Working with data can be challenging: it often doesn’t come in the best format for analysis, and understanding it well enough to extract insights requires both time and the skills to filter, aggregate, reshape, and visualize it. This session will equip you with the knowledge you need to effectively use pandas – a powerful library for data analysis in Python – to make this process easier.


Section 1: Getting Started With Pandas

We will begin by introducing the Series, DataFrame, and Index classes, which are the basic building blocks of the pandas library, and showing how to work with them. By the end of this section, you will be able to create DataFrames and perform operations on them to inspect and filter data.

Section 2: Data Wrangling

To prepare our data for analysis, we need to perform data wrangling. We will learn how to clean and reformat data (e.g. renaming columns, fixing data type mismatches), restructure/reshape it, and enrich it (e.g. discretizing columns, calculating aggregations, combining data sources).

Target Audience

This tutorial is for anyone with basic knowledge of Python and an interest in learning how to analyze data in Python. We will be working with Jupyter Notebooks, so attendees should familiarize themselves with the interface (i.e., know how to run/edit a cell) beforehand.

Prerequisites

Bring a laptop (preferably your personal one) with the virtual environment configured as indicated here. Come to the session with your environment set up so we can dive right into the material.

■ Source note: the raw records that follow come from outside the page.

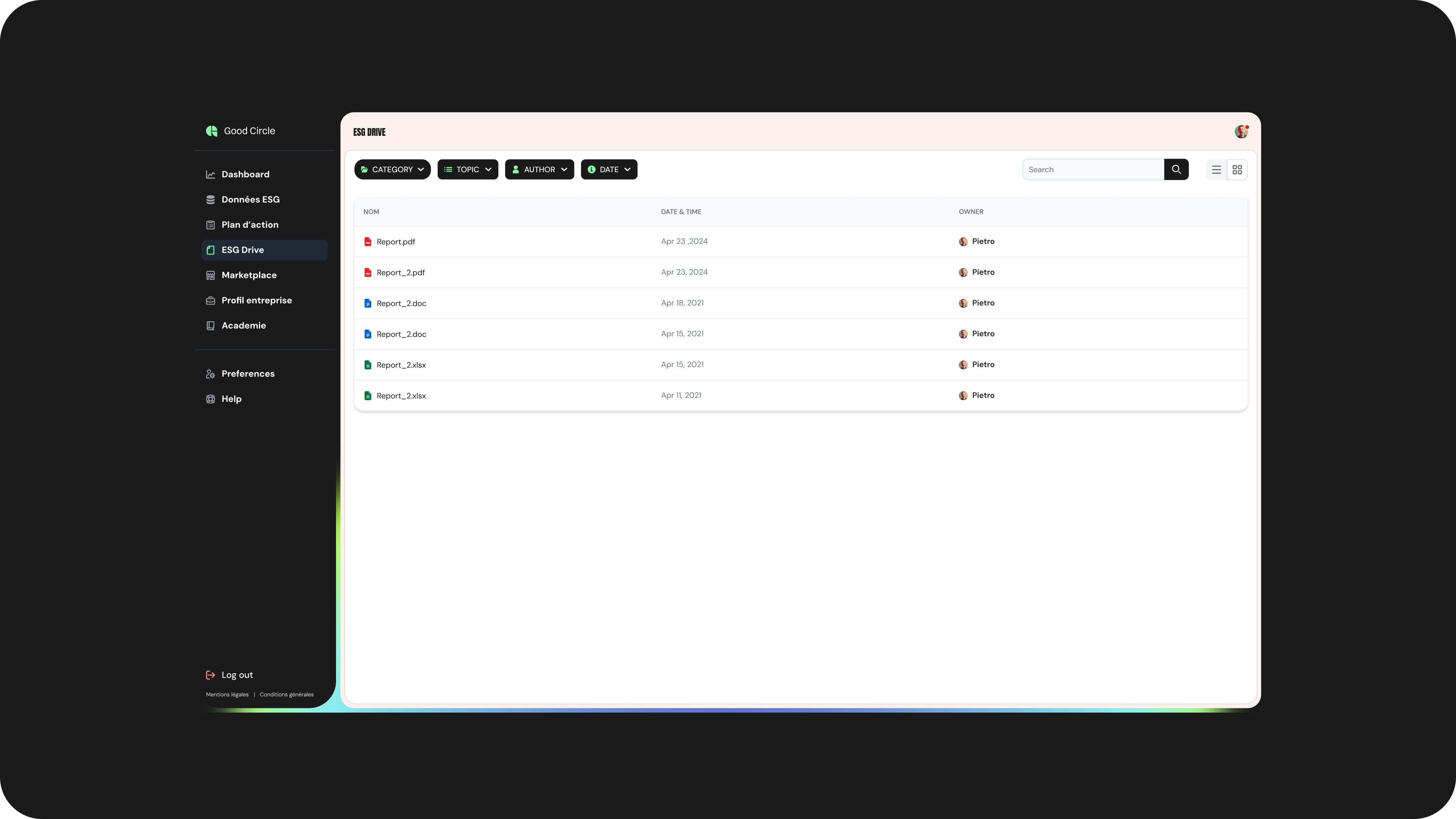Click the Good Circle logo icon

pyautogui.click(x=211, y=131)
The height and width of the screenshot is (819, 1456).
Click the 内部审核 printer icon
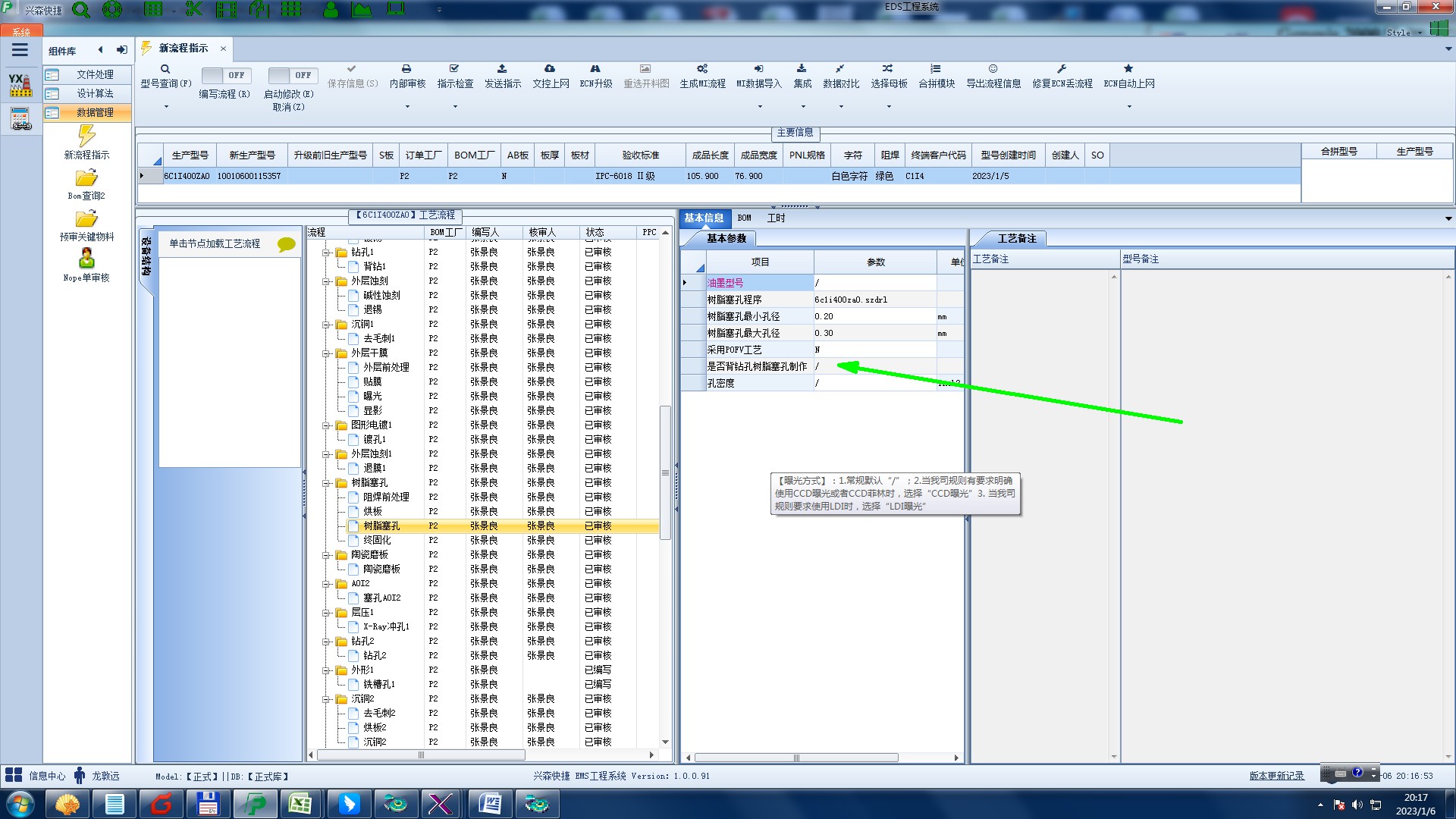406,69
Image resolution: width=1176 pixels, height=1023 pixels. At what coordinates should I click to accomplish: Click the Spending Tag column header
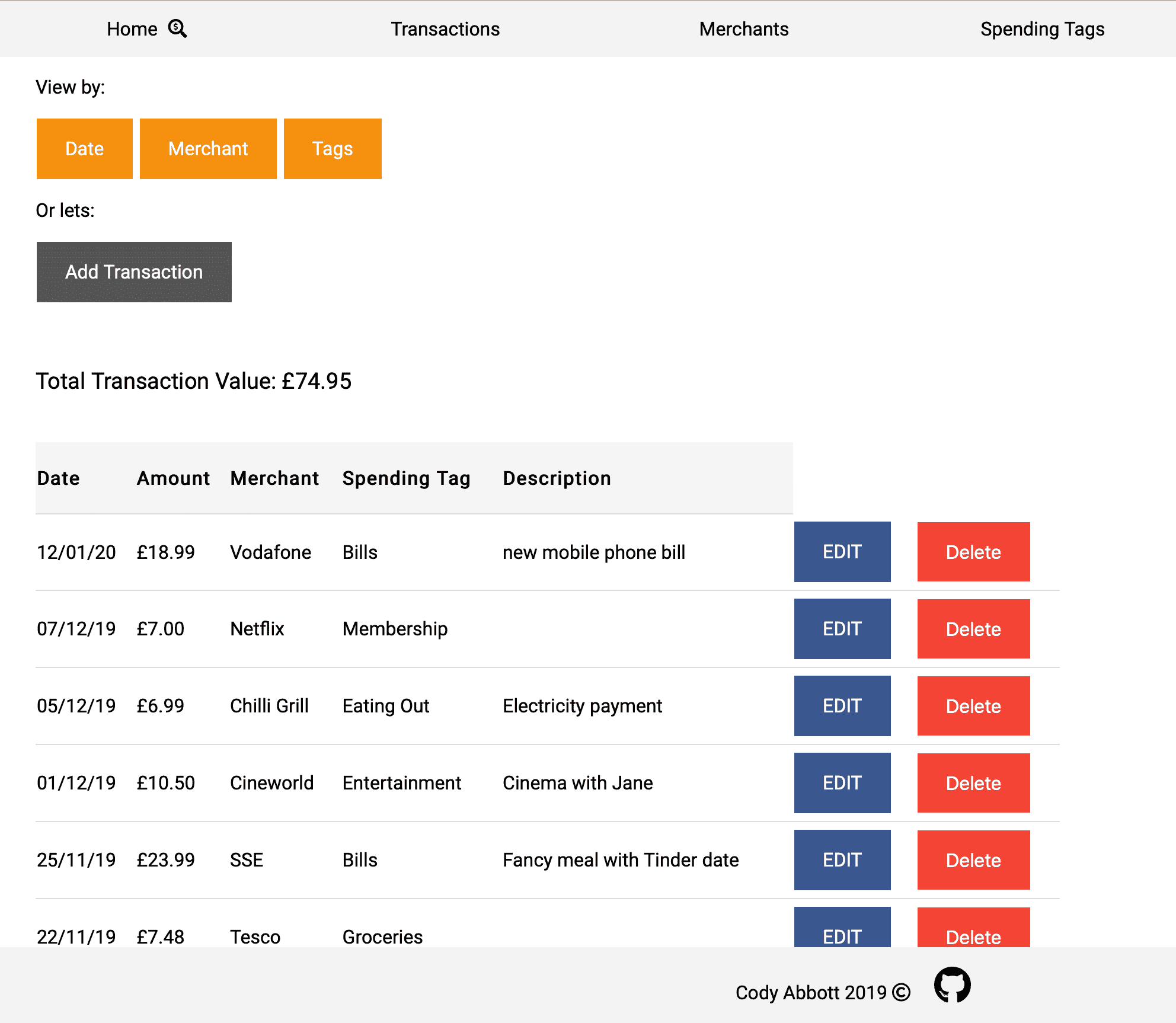(x=406, y=478)
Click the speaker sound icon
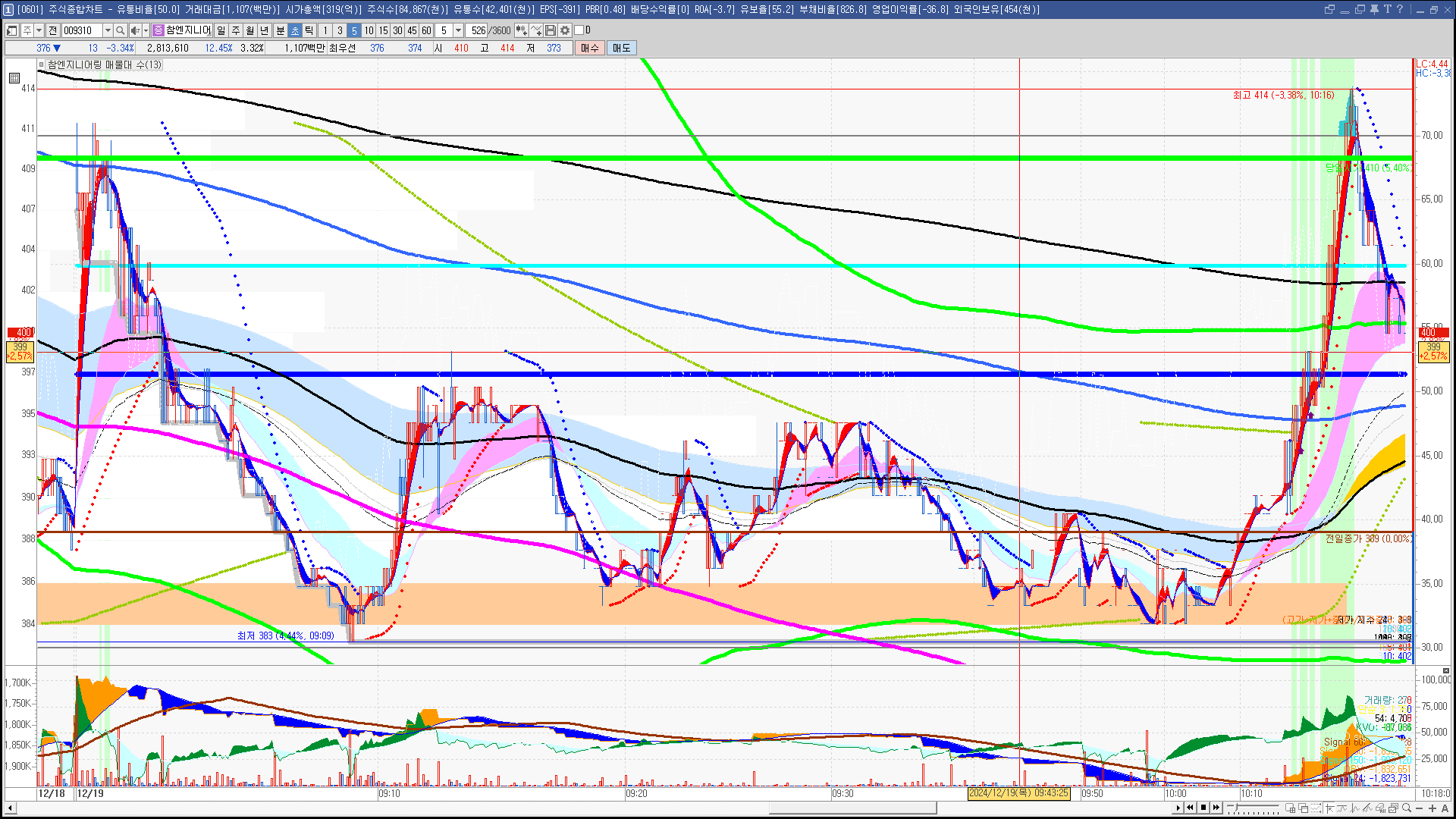1456x819 pixels. click(134, 30)
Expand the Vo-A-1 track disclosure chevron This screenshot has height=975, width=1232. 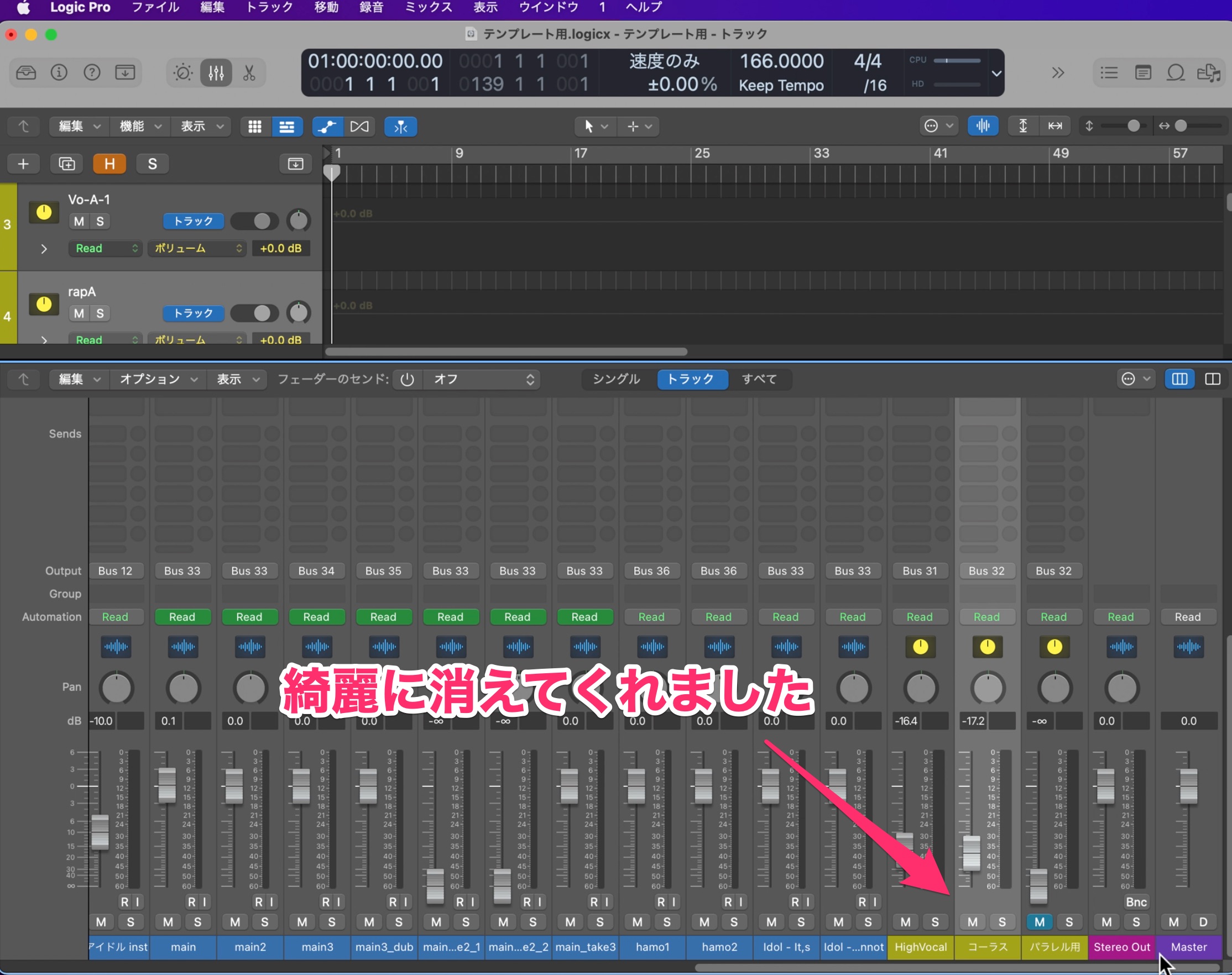tap(44, 249)
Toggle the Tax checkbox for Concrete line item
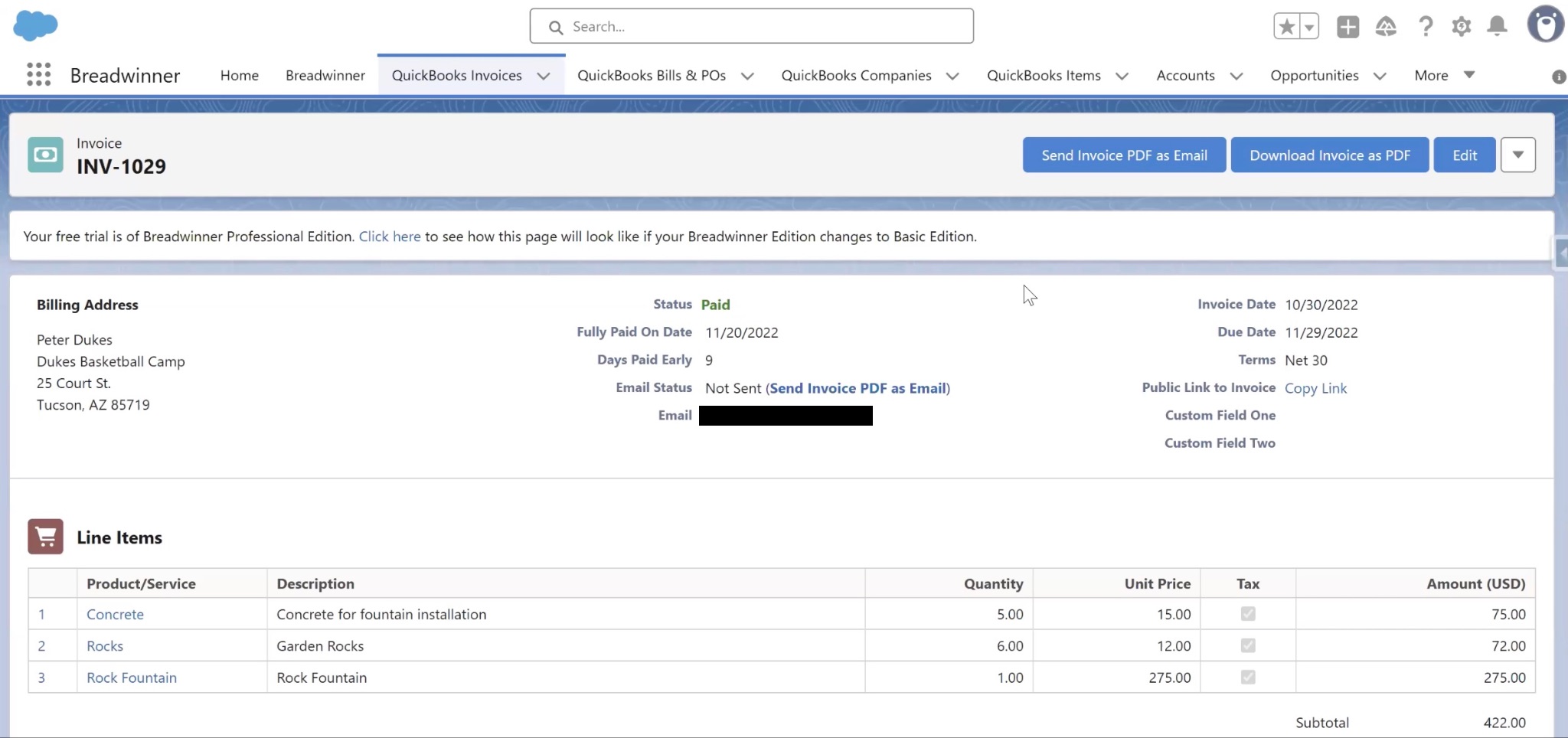 [1247, 613]
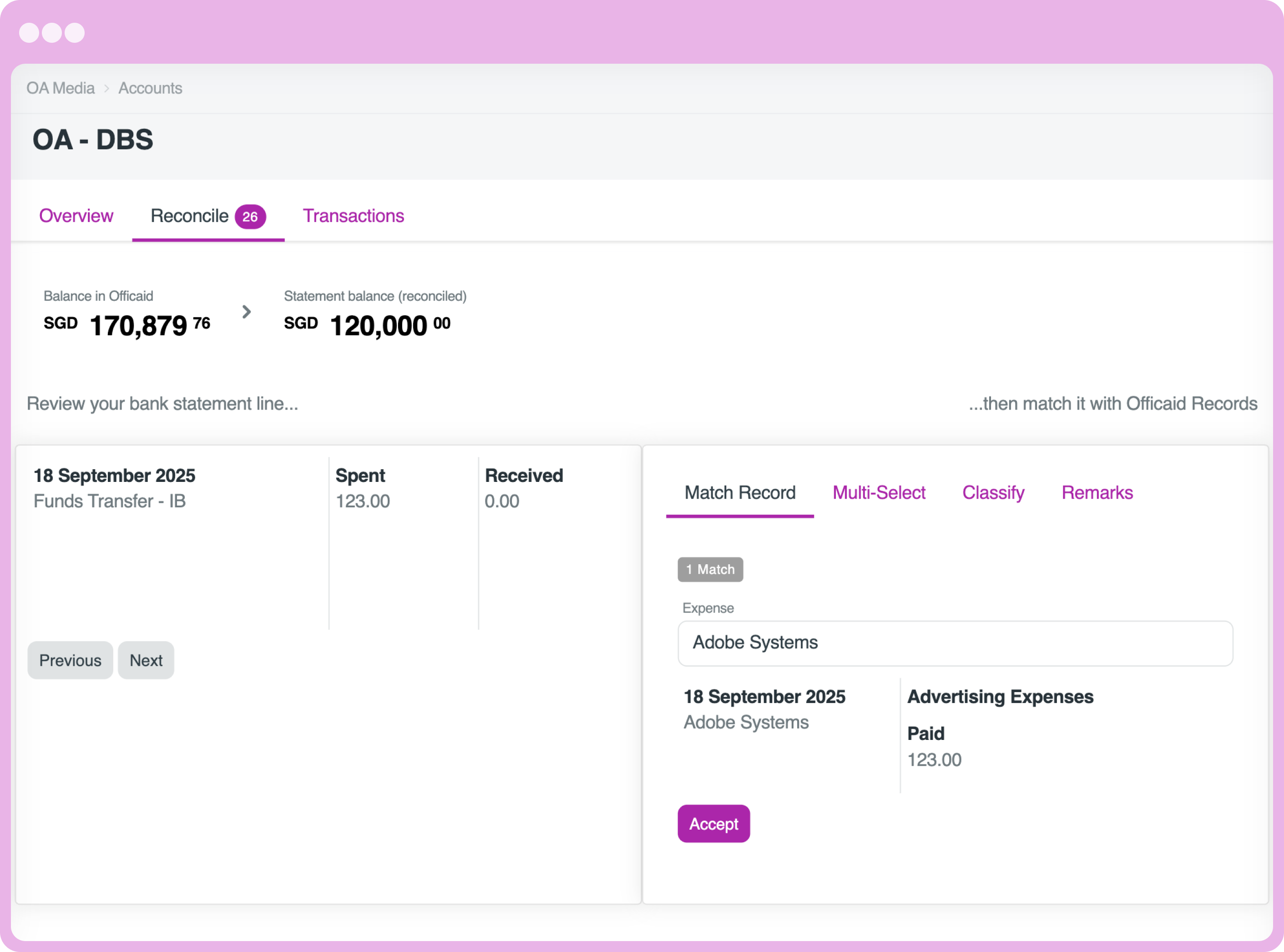Image resolution: width=1284 pixels, height=952 pixels.
Task: Click Previous to view prior statement line
Action: (70, 660)
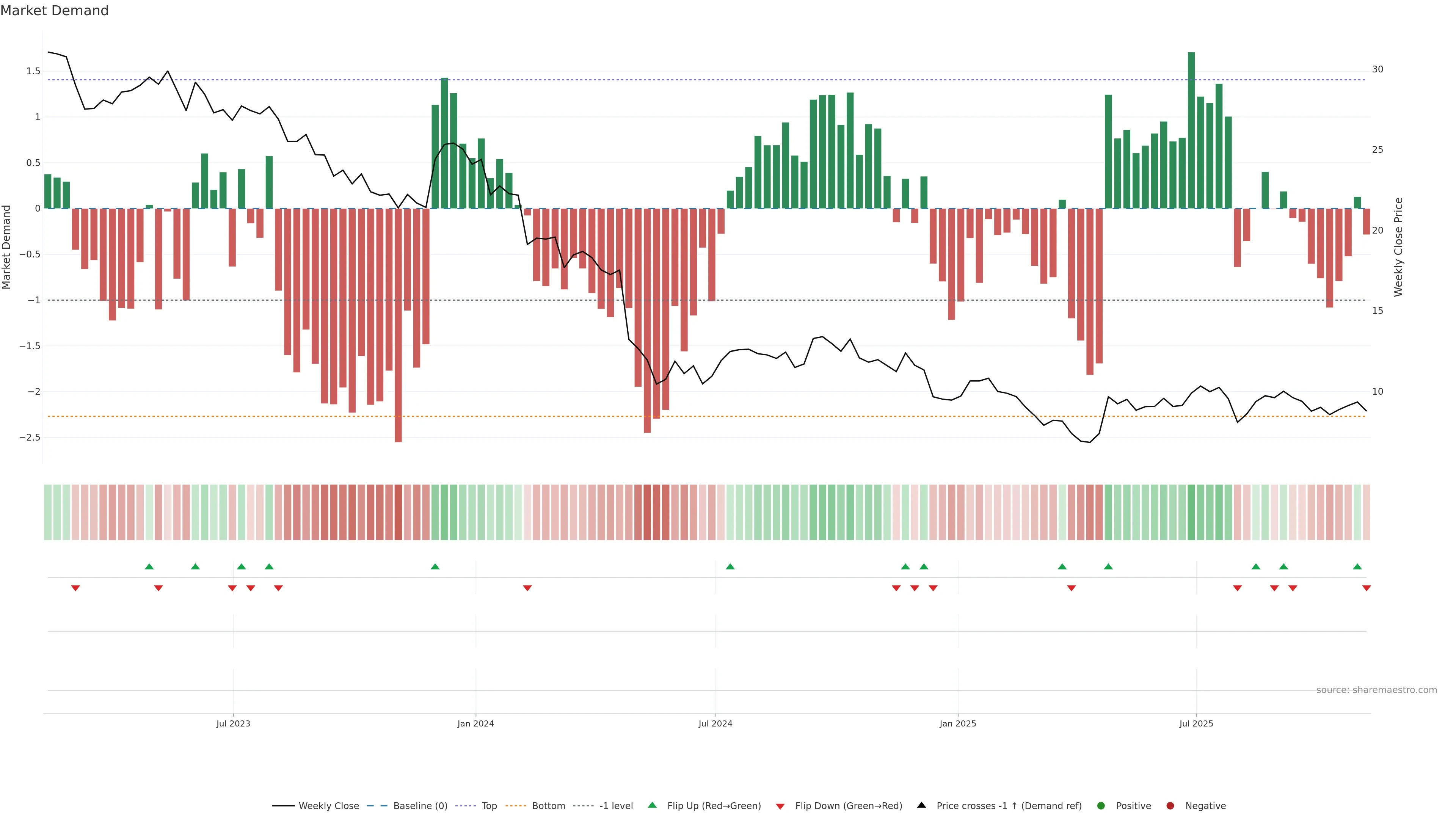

Expected audience expertise: Domain

none

Category [Data Science and Visualization]

Data Analysis and Data Engineering

Expected audience expertise: Python

some

Public link to supporting material

https://stefmolin.github.io/pandas-workshop/slides/html/workshop.slides.html#/

Project Homepage / Git

https://github.com/stefmolin/pandas-workshop

Abstract as a tweet

"Introduction to Data Analysis Using Pandas" will equip you with the knowledge you need to effectively use pandas – a powerful library for data analysis in Python.

Stefanie Molin is a software engineer and data scientist at Bloomberg in New York City, where she tackles tough problems in information security, particularly those revolving around data wrangling/visualization, building tools for gathering data, and knowledge sharing. She is also the author of Hands-On Data Analysis with Pandas, which is currently in its second edition. She holds a bachelor’s of science degree in operations research from Columbia University's Fu Foundation School of Engineering and Applied Science, as well as a master’s degree in computer science, with a specialization in machine learning, from Georgia Tech. In her free time, she enjoys traveling the world, inventing new recipes, and learning new languages spoken among both people and computers.